IgG subclass distribution of anti-ADAMTS13 antibodies in patients with acquired thrombotic thrombocytopenic purpura

Authors


Friedrich Scheiflinger, Baxter BioScience, Wagramer Strasse 17-19, 1220 Vienna, Austria.
Tel.: +43 1 20100 3410; fax: +43 1 20100 3407.
E-mail: scheiff@baxter.com

Abstract

Summary. Background: ADAMTS13-neutralizing IgG autoantibodies are the major cause of acquired thrombotic thrombocytopenic purpura (TTP).
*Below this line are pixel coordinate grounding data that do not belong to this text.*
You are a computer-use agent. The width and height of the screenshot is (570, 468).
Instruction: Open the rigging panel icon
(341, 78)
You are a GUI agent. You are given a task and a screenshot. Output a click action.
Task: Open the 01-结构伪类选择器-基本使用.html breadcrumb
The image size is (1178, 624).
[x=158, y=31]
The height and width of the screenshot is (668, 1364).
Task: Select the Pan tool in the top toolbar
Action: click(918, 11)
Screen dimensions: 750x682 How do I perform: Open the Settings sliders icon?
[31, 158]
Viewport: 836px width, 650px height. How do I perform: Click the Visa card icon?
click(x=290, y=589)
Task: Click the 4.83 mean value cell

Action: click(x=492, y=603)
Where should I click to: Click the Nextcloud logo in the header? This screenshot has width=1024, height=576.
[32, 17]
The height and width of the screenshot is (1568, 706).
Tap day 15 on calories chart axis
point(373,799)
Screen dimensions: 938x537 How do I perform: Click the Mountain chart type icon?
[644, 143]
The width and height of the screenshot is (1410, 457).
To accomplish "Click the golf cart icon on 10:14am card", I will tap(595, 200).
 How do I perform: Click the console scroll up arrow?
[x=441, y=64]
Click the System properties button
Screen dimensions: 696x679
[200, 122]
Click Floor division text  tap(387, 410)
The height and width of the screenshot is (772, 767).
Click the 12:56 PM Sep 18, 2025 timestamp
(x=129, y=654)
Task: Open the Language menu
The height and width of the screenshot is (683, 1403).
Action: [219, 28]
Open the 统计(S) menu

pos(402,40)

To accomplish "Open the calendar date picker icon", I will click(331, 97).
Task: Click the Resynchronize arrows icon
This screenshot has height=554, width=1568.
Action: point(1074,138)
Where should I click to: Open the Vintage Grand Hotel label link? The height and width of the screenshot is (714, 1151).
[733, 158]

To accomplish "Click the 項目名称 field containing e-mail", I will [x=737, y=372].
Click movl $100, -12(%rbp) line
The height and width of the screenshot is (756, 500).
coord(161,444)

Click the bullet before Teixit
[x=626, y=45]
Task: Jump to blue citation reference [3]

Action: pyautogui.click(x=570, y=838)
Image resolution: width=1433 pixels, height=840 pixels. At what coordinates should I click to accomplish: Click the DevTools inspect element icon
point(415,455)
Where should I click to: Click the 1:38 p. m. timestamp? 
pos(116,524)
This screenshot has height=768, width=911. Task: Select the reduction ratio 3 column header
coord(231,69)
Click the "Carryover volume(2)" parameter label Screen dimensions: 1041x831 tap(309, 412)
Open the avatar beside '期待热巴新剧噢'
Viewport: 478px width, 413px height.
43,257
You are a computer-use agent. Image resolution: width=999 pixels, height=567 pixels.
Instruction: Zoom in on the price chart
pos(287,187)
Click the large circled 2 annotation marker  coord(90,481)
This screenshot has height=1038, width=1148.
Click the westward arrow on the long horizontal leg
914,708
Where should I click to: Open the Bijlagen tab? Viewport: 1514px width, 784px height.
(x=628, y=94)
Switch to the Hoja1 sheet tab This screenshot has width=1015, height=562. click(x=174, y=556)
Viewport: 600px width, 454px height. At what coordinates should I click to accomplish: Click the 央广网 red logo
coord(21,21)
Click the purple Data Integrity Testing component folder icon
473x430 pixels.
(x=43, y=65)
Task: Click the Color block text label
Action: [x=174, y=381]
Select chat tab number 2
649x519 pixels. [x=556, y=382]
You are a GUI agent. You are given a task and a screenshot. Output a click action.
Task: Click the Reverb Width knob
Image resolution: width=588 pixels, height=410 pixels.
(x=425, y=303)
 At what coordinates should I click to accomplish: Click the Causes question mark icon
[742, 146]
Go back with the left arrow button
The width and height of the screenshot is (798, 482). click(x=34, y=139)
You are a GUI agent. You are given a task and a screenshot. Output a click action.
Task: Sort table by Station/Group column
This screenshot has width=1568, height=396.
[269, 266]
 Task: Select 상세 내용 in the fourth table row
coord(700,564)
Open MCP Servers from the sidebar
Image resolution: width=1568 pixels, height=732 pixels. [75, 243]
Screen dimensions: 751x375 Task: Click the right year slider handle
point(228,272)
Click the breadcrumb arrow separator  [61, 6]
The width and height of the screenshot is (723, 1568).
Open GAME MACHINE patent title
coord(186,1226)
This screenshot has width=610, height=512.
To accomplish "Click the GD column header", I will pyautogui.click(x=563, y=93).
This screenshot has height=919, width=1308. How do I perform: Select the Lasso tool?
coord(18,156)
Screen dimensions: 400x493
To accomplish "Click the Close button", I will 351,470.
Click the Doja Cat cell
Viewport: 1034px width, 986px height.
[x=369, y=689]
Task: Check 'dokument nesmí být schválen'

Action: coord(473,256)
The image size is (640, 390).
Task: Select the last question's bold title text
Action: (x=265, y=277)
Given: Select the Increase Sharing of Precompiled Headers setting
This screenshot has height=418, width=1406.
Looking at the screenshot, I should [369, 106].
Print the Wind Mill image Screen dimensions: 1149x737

Objective: To analyze the IgG subclass distribution of anti-ADAMTS13 antibodies and a potential relationship between subclass distribution and disease prognosis. Methodology: An enzyme-linked immunosorbent assay-based method was used to quantify the relative amounts of IgG subclasses of anti-ADAMTS13 antibodies in acquired TTP plasma. Results: IgG4 (52/58, 90%) was the most prevalent IgG subclass in patients with acquired TTP, followed by IgG1 (52%), IgG2 (50%), and IgG3 (33%). IgG4 was found either alone (17/52) or with other IgG subclasses (35/52). IgG4 was not detected in 10% of the patients. There was an inverse correlation between the frequency and abundance of IgG4 and IgG1 antibodies (P < 0.01). Patients with high IgG4 levels and undetectable IgG1 are more prone to relapse than patients with low IgG4 levels and detectable IgG1. Conclusions: All IgG subclasses of anti-ADAMTS13 antibodies were detected in patients with acquired TTP, with IgG4, followed by IgG1, antibodies dominating the anti-ADAMTS13 immune response. Levels of IgG4 could be useful for the identification of patients at risk of disease recurrence.